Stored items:
=== Begin Enclosure ===
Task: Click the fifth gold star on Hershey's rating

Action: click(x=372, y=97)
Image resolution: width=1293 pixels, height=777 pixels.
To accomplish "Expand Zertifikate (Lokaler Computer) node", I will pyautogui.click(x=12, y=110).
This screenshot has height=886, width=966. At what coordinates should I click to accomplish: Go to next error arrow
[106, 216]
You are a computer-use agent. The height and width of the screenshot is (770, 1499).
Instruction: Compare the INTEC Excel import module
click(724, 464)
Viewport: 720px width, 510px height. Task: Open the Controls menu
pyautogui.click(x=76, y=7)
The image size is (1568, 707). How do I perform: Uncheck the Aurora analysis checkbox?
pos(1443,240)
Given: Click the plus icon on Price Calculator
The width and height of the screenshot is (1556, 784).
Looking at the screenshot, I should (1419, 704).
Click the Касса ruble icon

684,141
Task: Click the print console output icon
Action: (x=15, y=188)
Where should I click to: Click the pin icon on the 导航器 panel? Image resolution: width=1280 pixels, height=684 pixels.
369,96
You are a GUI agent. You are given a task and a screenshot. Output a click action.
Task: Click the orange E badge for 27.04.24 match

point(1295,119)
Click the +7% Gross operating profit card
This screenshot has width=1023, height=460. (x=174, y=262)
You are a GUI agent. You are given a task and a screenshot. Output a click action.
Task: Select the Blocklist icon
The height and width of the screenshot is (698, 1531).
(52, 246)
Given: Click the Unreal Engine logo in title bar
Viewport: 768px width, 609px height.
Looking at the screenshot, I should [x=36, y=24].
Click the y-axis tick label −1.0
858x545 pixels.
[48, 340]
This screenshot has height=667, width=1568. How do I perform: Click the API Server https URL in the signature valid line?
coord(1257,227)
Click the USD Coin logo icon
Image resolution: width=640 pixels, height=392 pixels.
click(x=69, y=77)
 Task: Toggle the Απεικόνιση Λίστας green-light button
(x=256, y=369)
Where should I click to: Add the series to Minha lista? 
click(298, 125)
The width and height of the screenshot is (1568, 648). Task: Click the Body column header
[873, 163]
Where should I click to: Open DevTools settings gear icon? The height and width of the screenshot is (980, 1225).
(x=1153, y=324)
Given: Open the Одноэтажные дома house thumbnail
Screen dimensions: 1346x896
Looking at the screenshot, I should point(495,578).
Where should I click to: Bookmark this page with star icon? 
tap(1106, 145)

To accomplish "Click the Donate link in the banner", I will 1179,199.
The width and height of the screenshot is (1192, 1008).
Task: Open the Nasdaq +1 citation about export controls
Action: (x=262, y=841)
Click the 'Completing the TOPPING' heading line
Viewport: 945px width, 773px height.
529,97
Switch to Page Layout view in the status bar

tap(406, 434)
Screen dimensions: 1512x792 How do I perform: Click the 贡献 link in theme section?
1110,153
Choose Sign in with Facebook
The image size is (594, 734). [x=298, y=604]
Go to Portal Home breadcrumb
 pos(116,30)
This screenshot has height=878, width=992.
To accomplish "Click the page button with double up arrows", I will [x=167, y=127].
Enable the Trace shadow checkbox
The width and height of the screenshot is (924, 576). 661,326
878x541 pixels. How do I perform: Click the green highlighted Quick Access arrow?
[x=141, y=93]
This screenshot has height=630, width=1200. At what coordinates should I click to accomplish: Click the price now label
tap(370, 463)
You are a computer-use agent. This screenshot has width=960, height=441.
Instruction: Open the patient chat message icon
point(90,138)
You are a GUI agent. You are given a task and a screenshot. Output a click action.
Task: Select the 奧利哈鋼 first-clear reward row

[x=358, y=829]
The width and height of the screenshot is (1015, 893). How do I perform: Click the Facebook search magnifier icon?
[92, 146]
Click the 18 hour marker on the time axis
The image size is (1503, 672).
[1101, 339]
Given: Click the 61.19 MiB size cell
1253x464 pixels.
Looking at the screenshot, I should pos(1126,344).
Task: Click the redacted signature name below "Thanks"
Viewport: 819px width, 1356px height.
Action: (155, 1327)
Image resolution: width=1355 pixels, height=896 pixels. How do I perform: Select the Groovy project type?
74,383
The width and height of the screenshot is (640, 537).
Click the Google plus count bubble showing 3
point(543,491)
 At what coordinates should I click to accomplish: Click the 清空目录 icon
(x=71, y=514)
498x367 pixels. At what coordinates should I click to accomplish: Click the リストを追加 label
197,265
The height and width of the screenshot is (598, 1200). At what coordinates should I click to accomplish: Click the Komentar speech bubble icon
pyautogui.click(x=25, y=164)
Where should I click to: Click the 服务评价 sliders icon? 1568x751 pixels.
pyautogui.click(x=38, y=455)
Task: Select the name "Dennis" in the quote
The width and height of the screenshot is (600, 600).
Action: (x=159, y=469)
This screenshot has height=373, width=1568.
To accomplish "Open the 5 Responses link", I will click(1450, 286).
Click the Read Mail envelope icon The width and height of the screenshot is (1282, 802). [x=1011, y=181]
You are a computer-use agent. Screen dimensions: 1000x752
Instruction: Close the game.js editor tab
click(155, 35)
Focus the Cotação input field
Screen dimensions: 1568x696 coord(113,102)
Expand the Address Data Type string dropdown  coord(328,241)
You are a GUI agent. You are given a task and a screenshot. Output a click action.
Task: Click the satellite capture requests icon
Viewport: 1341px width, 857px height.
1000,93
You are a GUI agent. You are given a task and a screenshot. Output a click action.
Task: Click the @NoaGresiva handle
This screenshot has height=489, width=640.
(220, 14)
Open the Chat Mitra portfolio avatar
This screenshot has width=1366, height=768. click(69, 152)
=== End Enclosure ===
## WORK TASK
Every record is to be repeated exactly as written.

## RESULT
Task: Click the fifth gold star on Hershey's rating

Action: click(x=372, y=97)
Image resolution: width=1293 pixels, height=777 pixels.
To accomplish "Expand Zertifikate (Lokaler Computer) node", I will pyautogui.click(x=12, y=110).
This screenshot has height=886, width=966. At what coordinates should I click to accomplish: Go to next error arrow
[106, 216]
You are a computer-use agent. The height and width of the screenshot is (770, 1499).
Instruction: Compare the INTEC Excel import module
click(724, 464)
Viewport: 720px width, 510px height. Task: Open the Controls menu
pyautogui.click(x=76, y=7)
The image size is (1568, 707). How do I perform: Uncheck the Aurora analysis checkbox?
pos(1443,240)
Given: Click the plus icon on Price Calculator
The width and height of the screenshot is (1556, 784).
Looking at the screenshot, I should (1419, 704).
Click the Касса ruble icon

684,141
Task: Click the print console output icon
Action: (x=15, y=188)
Where should I click to: Click the pin icon on the 导航器 panel? Image resolution: width=1280 pixels, height=684 pixels.
369,96
You are a GUI agent. You are given a task and a screenshot. Output a click action.
Task: Click the orange E badge for 27.04.24 match

point(1295,119)
Click the +7% Gross operating profit card
This screenshot has width=1023, height=460. (x=174, y=262)
You are a GUI agent. You are given a task and a screenshot. Output a click action.
Task: Select the Blocklist icon
The height and width of the screenshot is (698, 1531).
(52, 246)
Given: Click the Unreal Engine logo in title bar
Viewport: 768px width, 609px height.
Looking at the screenshot, I should [x=36, y=24].
Click the y-axis tick label −1.0
858x545 pixels.
[48, 340]
This screenshot has height=667, width=1568. How do I perform: Click the API Server https URL in the signature valid line?
coord(1257,227)
Click the USD Coin logo icon
Image resolution: width=640 pixels, height=392 pixels.
click(x=69, y=77)
 Task: Toggle the Απεικόνιση Λίστας green-light button
(x=256, y=369)
Where should I click to: Add the series to Minha lista? 
click(298, 125)
The width and height of the screenshot is (1568, 648). Task: Click the Body column header
[873, 163]
Where should I click to: Open DevTools settings gear icon? The height and width of the screenshot is (980, 1225).
(x=1153, y=324)
Given: Open the Одноэтажные дома house thumbnail
Screen dimensions: 1346x896
Looking at the screenshot, I should point(495,578).
Where should I click to: Bookmark this page with star icon? 
tap(1106, 145)

To accomplish "Click the Donate link in the banner", I will 1179,199.
The width and height of the screenshot is (1192, 1008).
Task: Open the Nasdaq +1 citation about export controls
Action: (x=262, y=841)
Click the 'Completing the TOPPING' heading line
Viewport: 945px width, 773px height.
529,97
Switch to Page Layout view in the status bar

tap(406, 434)
Screen dimensions: 1512x792 How do I perform: Click the 贡献 link in theme section?
1110,153
Choose Sign in with Facebook
The image size is (594, 734). [x=298, y=604]
Go to Portal Home breadcrumb
 pos(116,30)
This screenshot has height=878, width=992.
To accomplish "Click the page button with double up arrows", I will [x=167, y=127].
Enable the Trace shadow checkbox
The width and height of the screenshot is (924, 576). 661,326
878x541 pixels. How do I perform: Click the green highlighted Quick Access arrow?
[x=141, y=93]
This screenshot has height=630, width=1200. At what coordinates should I click to accomplish: Click the price now label
tap(370, 463)
You are a computer-use agent. This screenshot has width=960, height=441.
Instruction: Open the patient chat message icon
point(90,138)
You are a GUI agent. You are given a task and a screenshot. Output a click action.
Task: Select the 奧利哈鋼 first-clear reward row

[x=358, y=829]
The width and height of the screenshot is (1015, 893). How do I perform: Click the Facebook search magnifier icon?
[92, 146]
Click the 18 hour marker on the time axis
The image size is (1503, 672).
[1101, 339]
Given: Click the 61.19 MiB size cell
1253x464 pixels.
Looking at the screenshot, I should pos(1126,344).
Task: Click the redacted signature name below "Thanks"
Viewport: 819px width, 1356px height.
Action: (155, 1327)
Image resolution: width=1355 pixels, height=896 pixels. How do I perform: Select the Groovy project type?
74,383
The width and height of the screenshot is (640, 537).
Click the Google plus count bubble showing 3
point(543,491)
 At what coordinates should I click to accomplish: Click the 清空目录 icon
(x=71, y=514)
498x367 pixels. At what coordinates should I click to accomplish: Click the リストを追加 label
197,265
The height and width of the screenshot is (598, 1200). At what coordinates should I click to accomplish: Click the Komentar speech bubble icon
pyautogui.click(x=25, y=164)
Where should I click to: Click the 服务评价 sliders icon? 1568x751 pixels.
pyautogui.click(x=38, y=455)
Task: Select the name "Dennis" in the quote
The width and height of the screenshot is (600, 600).
Action: (x=159, y=469)
This screenshot has height=373, width=1568.
To accomplish "Open the 5 Responses link", I will click(1450, 286).
Click the Read Mail envelope icon The width and height of the screenshot is (1282, 802). [x=1011, y=181]
You are a computer-use agent. Screen dimensions: 1000x752
Instruction: Close the game.js editor tab
click(155, 35)
Focus the Cotação input field
Screen dimensions: 1568x696 coord(113,102)
Expand the Address Data Type string dropdown  coord(328,241)
You are a GUI agent. You are given a task and a screenshot. Output a click action.
Task: Click the satellite capture requests icon
Viewport: 1341px width, 857px height.
1000,93
You are a GUI agent. You are given a task and a screenshot. Output a click action.
Task: Click the @NoaGresiva handle
This screenshot has height=489, width=640.
(220, 14)
Open the Chat Mitra portfolio avatar
This screenshot has width=1366, height=768. click(69, 152)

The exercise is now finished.